Reduced inventory requirements can save overhead expenses for storage and security by reducing the need to keep inventory. An extremely low inventory, however, puts more strain on distribution systems and makes them less resilient to supply chain shocks. Determining the ideal inventory level is crucial for firms since it determines many aspects such as costs. A company’s liquidity can be greatly enhanced by improving cash flow by operating an effective supply chain that is built on strong supplier relationships, upholds strict quality and stock control, and keeps a close eye on costs and prices.
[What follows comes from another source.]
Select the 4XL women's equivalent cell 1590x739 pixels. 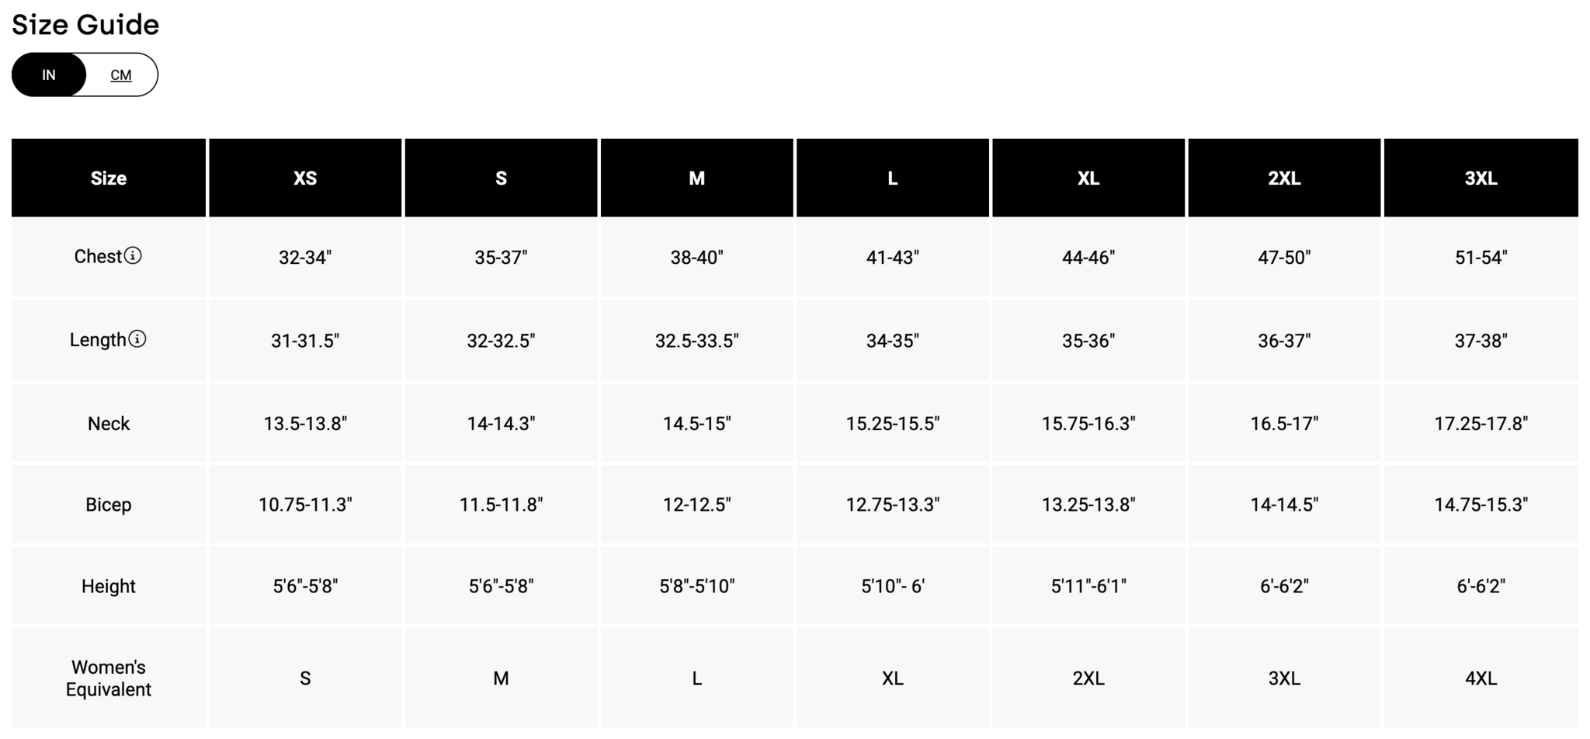point(1481,678)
Using conferencing platforms, shared dashboards, and mobile phone apps, business managers can stay in constant communication with their suppliers. Software tools can also be used to efficiently manage stock levels, track distribution routes, and keep tabs on business performance. When you have real-time data analytics at your fingertips, you can create backup plans that will help your company weather storms and seize opportunities as they present themselves.

Subcontracting is driven by increasingly sophisticated components, specialized manufacturing methods, and companies’ desire for more adaptable capacity that can be switched on and off in response to demand. Deeper tiering in supply networks is the end outcome. In multistage manufacturing networks, suppliers rely on their suppliers, who in turn rely on their own networks of suppliers. Four or more levels of suppliers are becoming more typical. It is quite challenging for businesses to have visibility into the identities of all of their suppliers due to this amount of complexity. Without this insight, big disruptions often catch many businesses off guard.
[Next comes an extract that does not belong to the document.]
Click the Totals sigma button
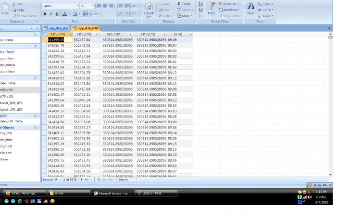The image size is (350, 219). tap(184, 4)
Measures to Mitigate Supply Chain Risks

Businesses should first stop relying solely on a single supplier, area, or nation for their sourcing needs. They ought to build backup supply channels and raise their safety stock levels. Costs will rise as a result of these changes, but supply networks will become more robust. However, the availability of a supply may be influenced by a vendor’s special skills or the proximity of particular resources. A company may be able to operate with less safety stock if it can quickly identify and collaborate with a different supplier. Businesses that must be certified and have complicated production processes may require more. For instance, Novo Nordisk, which produces half of the world’s supply of insulin at its plant in Kalundborg, Denmark, has a five-year reserve due to the fact that insulin is such a crucial diabetic treatment.
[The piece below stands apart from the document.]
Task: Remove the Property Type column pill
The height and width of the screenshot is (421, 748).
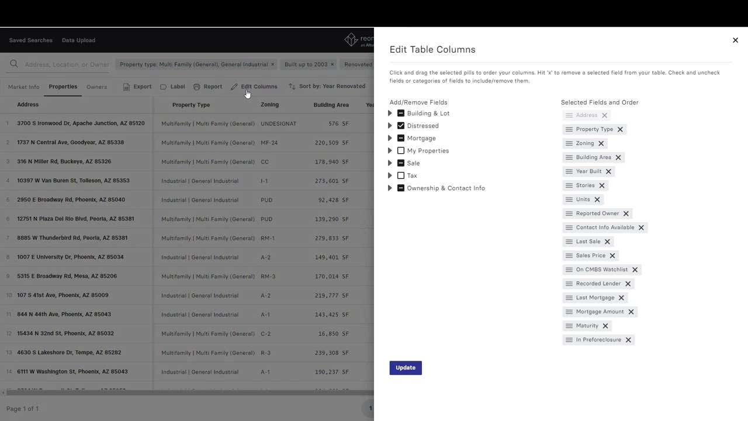Action: tap(620, 129)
Second, businesses should think about regionalizing manufacturing even more, and if possible, localizing suppliers. In the 1970s, Toyota helped establish lean production in Japan by setting up shops close to its suppliers. Toyota still prioritizes localization above many of its rivals. Over 100 of the more than 350 suppliers for Toyota’s Georgetown, Kentucky manufacturing is situated in the state of Kentucky. Due to its localized production, Coca-Cola was well-positioned to withstand pandemic supply chain disruptions. Drinks that are sold in the US are made there. Drinks are produced in Germany. Drinks are produced in Kenya. Unfortunately, a lot of businesses have decided to use global networks for just-in-time and lean manufacturing, putting more emphasis on cost than supplier variety.

A company should maintain a global supply chain when it saves more from the operations and has a strategy simultaneously working with the process to ensure there is a reduction of losses in case of global misfortunes that prevent continued supply. These include having alternative sources of resources.

Reference

Remko, V. H. (2020). . International Journal of Operations & Production Management, 40(4), 341-355. Web.